◆ **Passage provided**
This page will include all my notes for System Design Prep

System Design Interview: Design Tiktok

**Notes:

  • take notes on the requirements
  • ask clarifying questions
  • Functional requirements
    • upload videos ~30-60s (include text)
    • view feed(videos of followers + recommendations)
    • favorite videos + follow users
  • Non-Functional requirements
    • availability (needs to be highly available because of scale)
    • latency(can cache a lot of the content since it’s mobile? why?)
    • scale (you can ask how many users per day?) 1 million active users
    • estimates:
      • videos - 5MB per video* 2 = 10MB/day/user
      • User meta data - 1k day/user
  • Start with API endpoints
    • uploadVideo
      • POST(video, user) -> returns 200 for success
    • viewFeed
      • GET()
      • We want to preload ahead of time so user isn’t waiting for videos to load, but not so much to use up user bandwidth
      • Reddis cache - preload a list of top 10 videos we will load for user before we get to viewFeed
        • precache_service - could run on schedule or demand (connected to read only RDB)
        • how will this reduce latency?
      • system seems very read heavy
        • read worker (read-only DB) to reduce load
    • user_activity
      • deals with followers, liking
      • table schema
        • user_id -> uuid
        • following -> fk to another table (for any one user, we will be following multiple other accounts)
        • likes -> fk to a videos table
        • meta -> string
  • Talk about DataBase schema
    • user_id -> uuid
    • video_link -> url (blob storage?)
    • meta -> string
    • video_id -> uuid
  • Relational DB (postgress)
    • why use this? - use it more so with user data objects, linking tables together, more strict, more space and speed efficient for specific queries
    • noSQL - better for unstructured data (more freeform), searching for key values
    • *comment to note: I don’t feel as though there was enough thought put into the SQL vs NoSQL discussion. In my opinion based on the non functional requirements presented to us for a highly available system and 1 million active users per day, I think the data scalability should be a huge consideration in that decisions but wasn’t even mentioned. Horizontally scaling a SQL database is possible with Sharding etc. but can be complicated to do. NoSQL can pretty trivially and cost effectively scale horizontally especially in cloud environments. And the data we are storing related to the videos is just small chunks, we aren’t really leveraging a lot of structured data schemas or anything like that. I don’t know, I just think I challenge that decision a little bit.
    • uploadVideo API -> video_table(RDB schema from above)
    • uploadVideo API -> BLOB storage(actual video files stored here)
  • Follow up questions
    • What are the bottlenecks if we 10X traffic?

◆ **Objective**
Update the part of the system design notes that opens with the words "System Design Interview: Design" and closes with "followers + recommendations)", and write it out again with "Tiktok" replaced by "Instagram Reels". The data that comes next is not needed for this work.

◆ **Available data**

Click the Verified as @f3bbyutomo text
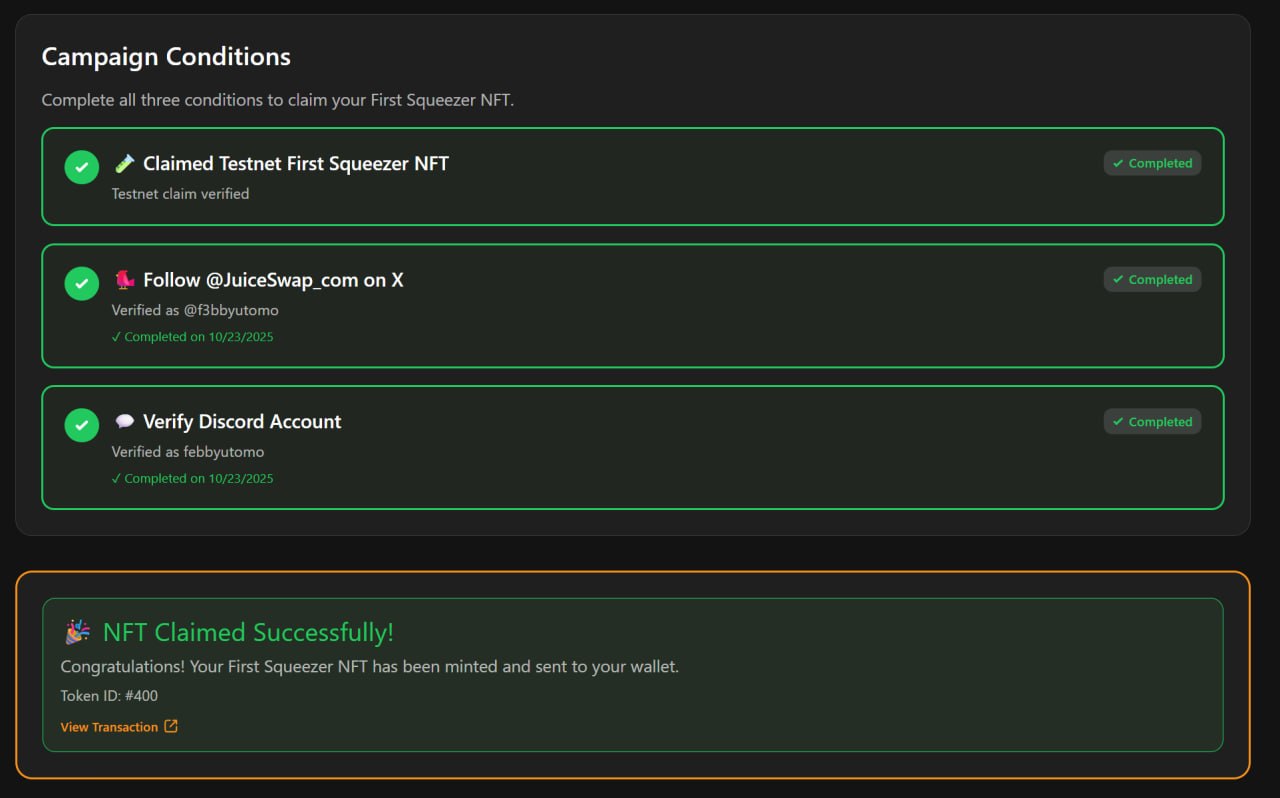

◆ **Problem solution**
System Design Interview: Design Instagram Reels

**Notes:

  • take notes on the requirements
  • ask clarifying questions
  • Functional requirements
    • upload videos ~30-60s (include text)
    • view feed(videos of followers + recommendations)